Gove is also for Brexit. I am not in the mad ultra-Brexit camp that says the cabinet should be measured by how many in it were on one side or the other. But it might be an improvement to try a Tory leader who actually wants Brexit to happen and approaches it with vigour and intellectual confidence.

But Gove is massively unpopular, comes the cry. Sure, but who hates him? Gove is deeply disliked – for now – by a lot of people who are unlikely ever to vote Tory, and by a smattering of diehard Remain Tories, the Tory equivalent of exiled Jacobites crying into their whisky in a bar in Rome in 1746.

Don’t Tory voters like his record and his civility? Of course they do. And Tory activists in the country (who are not an average age of 72, more like mid-50s) love Gove again. In the latest Con Home survey of members he is second top, behind Ruth Davidson, the Scottish Tory leader who is not – yet – in the Commons. Both have ratings in the region of +75 points. Who would have thunk it, eh? Two Scottish Tories leading the running…

The other alternatives?

Boris is bust. Priti Patel’s leadership ambitions have flown away. Fallon as caretaker is gone as an option.

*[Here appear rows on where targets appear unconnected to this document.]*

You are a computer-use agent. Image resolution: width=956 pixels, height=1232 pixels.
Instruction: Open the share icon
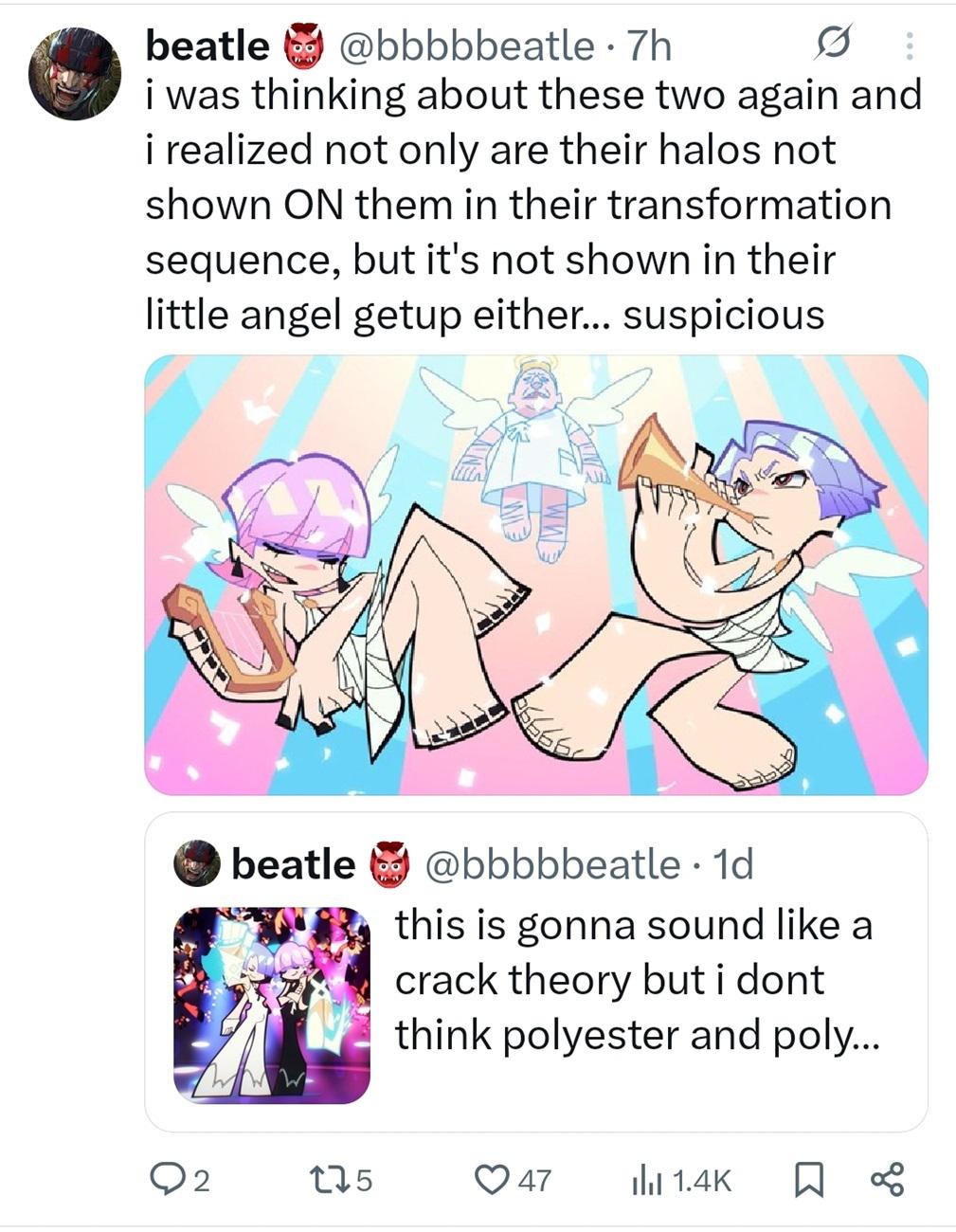tap(888, 1179)
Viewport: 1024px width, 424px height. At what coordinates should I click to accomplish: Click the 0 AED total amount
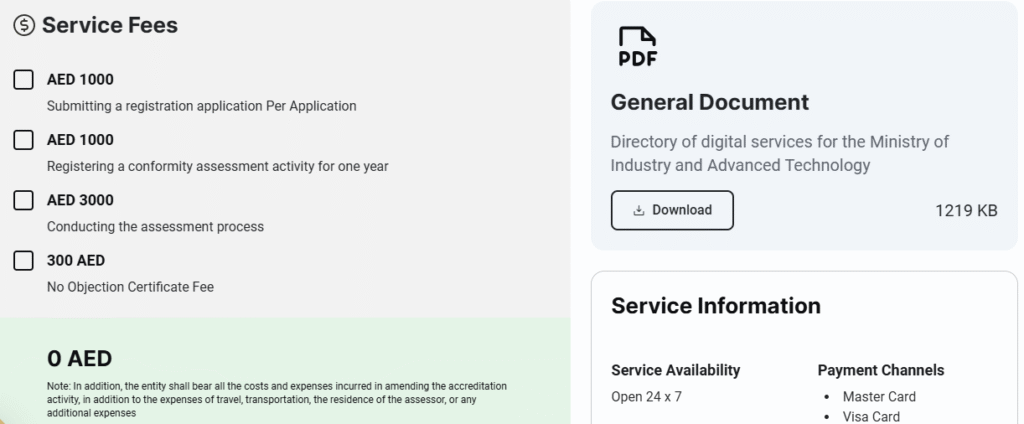pos(79,358)
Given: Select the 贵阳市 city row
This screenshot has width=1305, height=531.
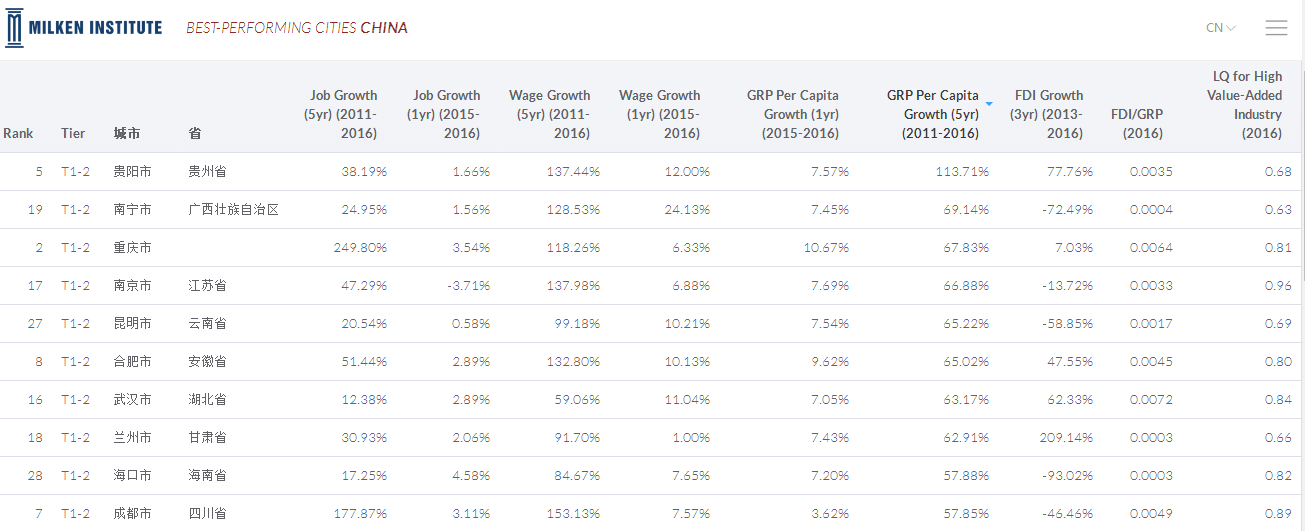Looking at the screenshot, I should point(132,172).
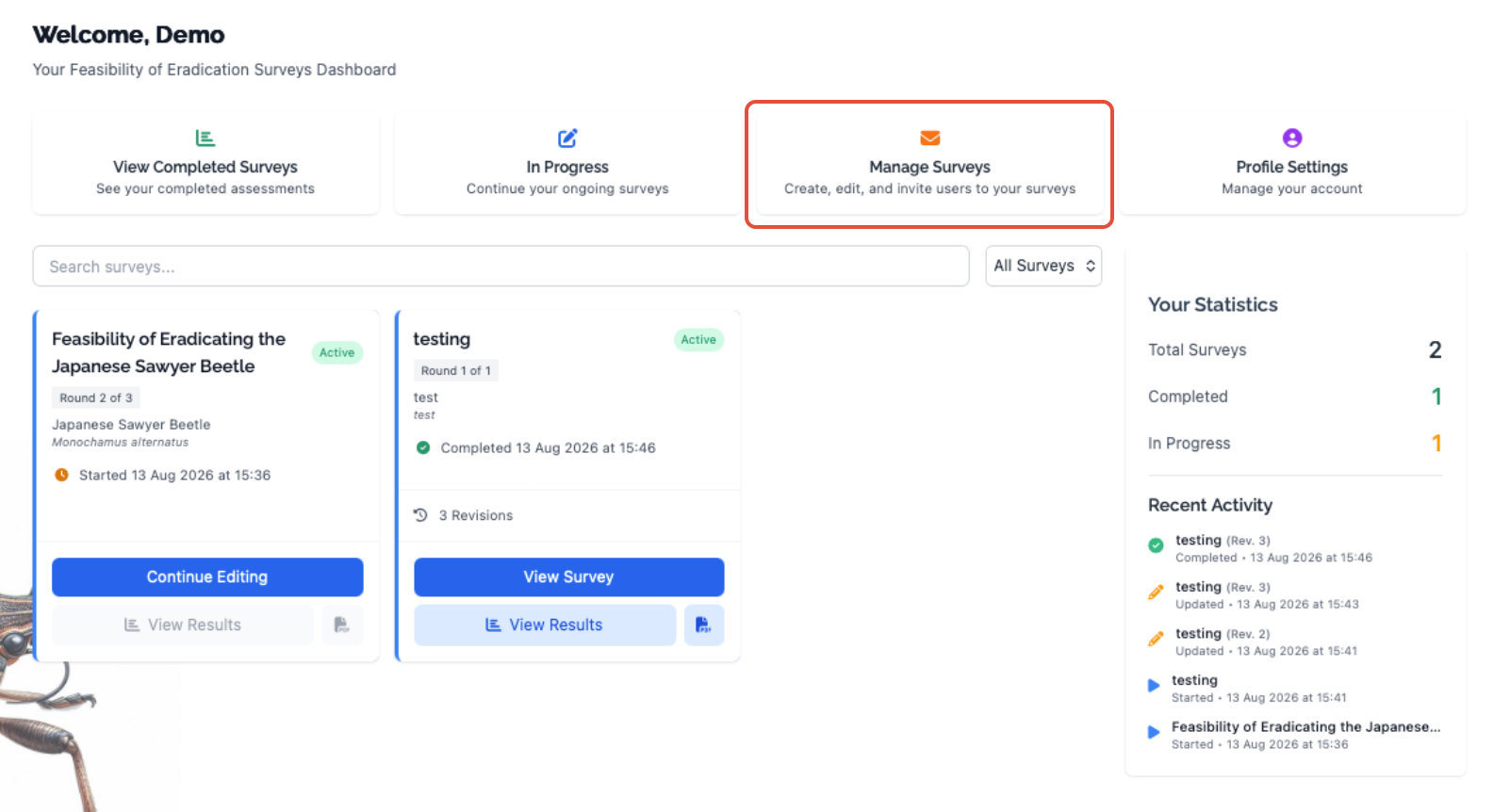
Task: Open the All Surveys filter dropdown
Action: pyautogui.click(x=1043, y=266)
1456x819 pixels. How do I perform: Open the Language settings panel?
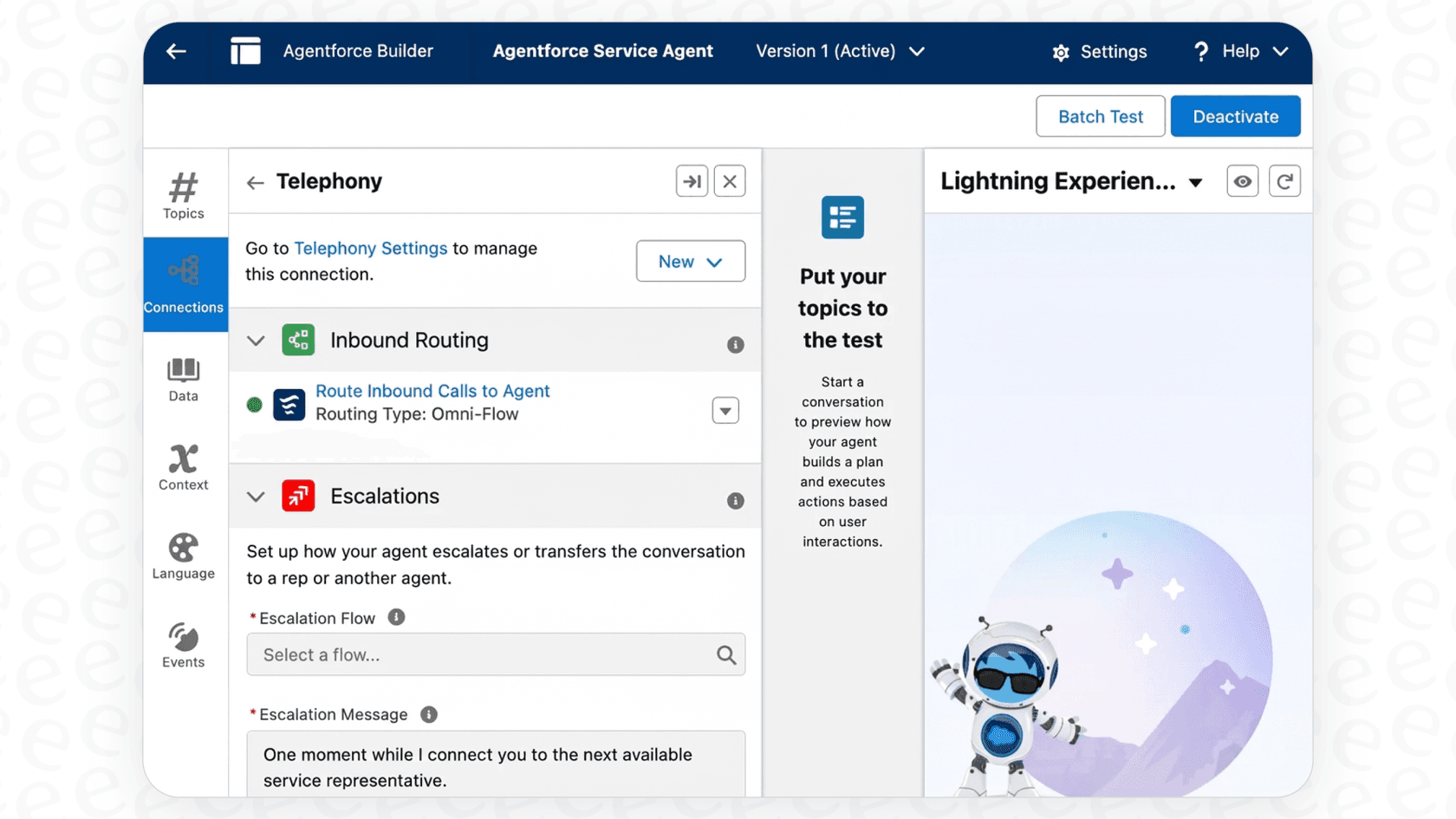183,557
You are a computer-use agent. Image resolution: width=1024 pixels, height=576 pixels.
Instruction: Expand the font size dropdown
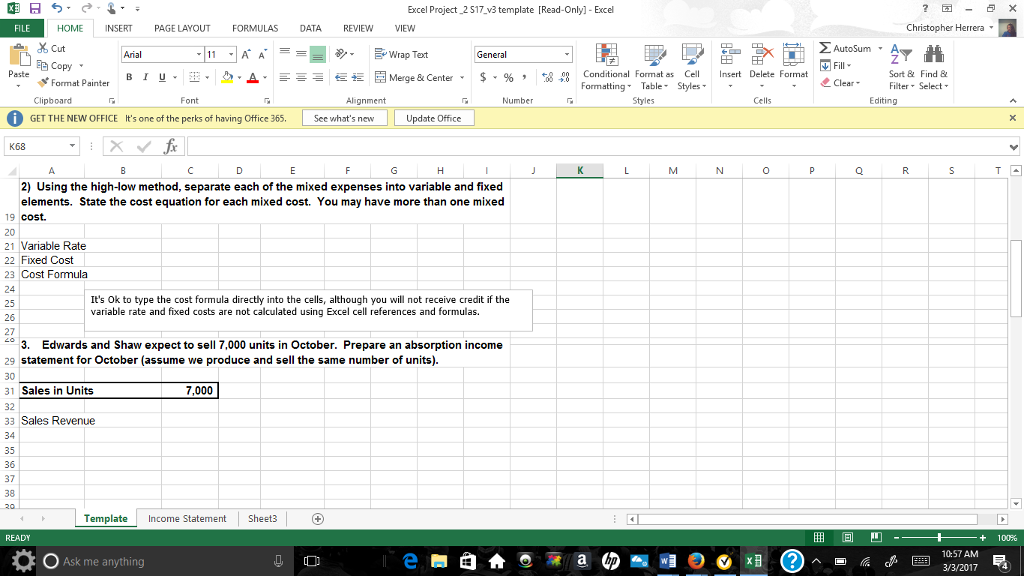[230, 53]
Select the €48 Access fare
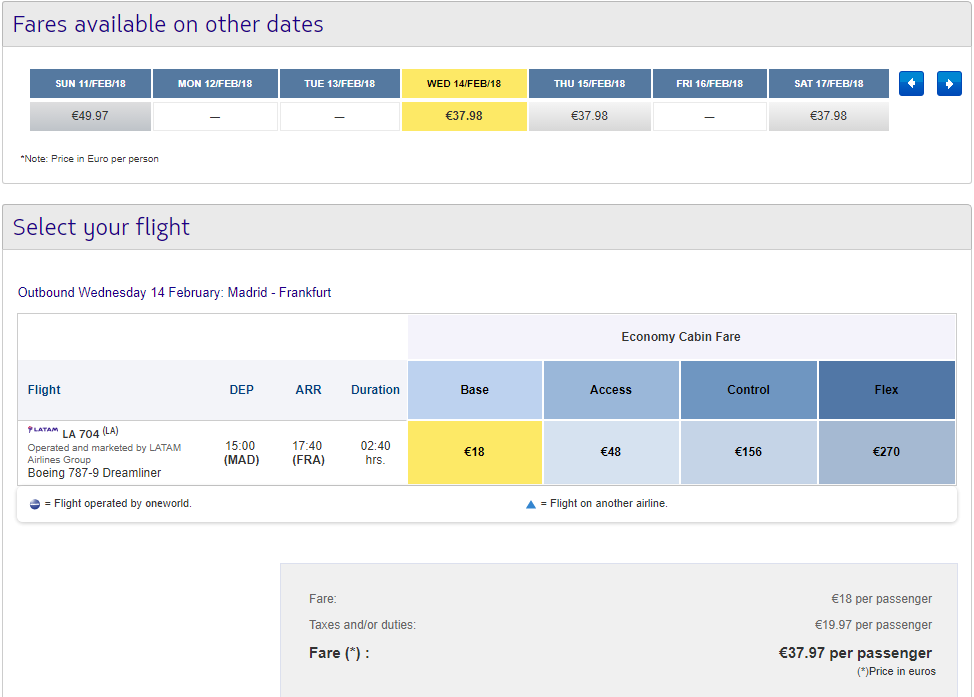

Although the Home Secretary Amber Rudd is cited as the likely winner, and she is able and impressive, she is very much core Remain with close connections to the full tonto crazy bananas “Stop Brexit” crowd. She is underwater with Tory activists too, and is at -7 points in that Conservative Home survey. Her majority in Hastings and Rye is only 346.

That Con Home survey matters, incidentally. If in the event of May departing there is a three week contest rather than a coronation, the electorate choosing the next Tory leader will be grassroots Tories. The monthly survey is the best guide there is to what they think of the candidates.

Jeremy Hunt is also mentioned as a potential compromise, and Sajid Javid. Apart from that, all manner of people will run – Leadsom, oh no, Leadsom again! There will be so many runners that it will be like the Grand National at Aintree.

That being the case, keep an eye on Gove as the horses – some riderless, others going backwards, a few having been shot – approach the final fences ahead of the finishing line.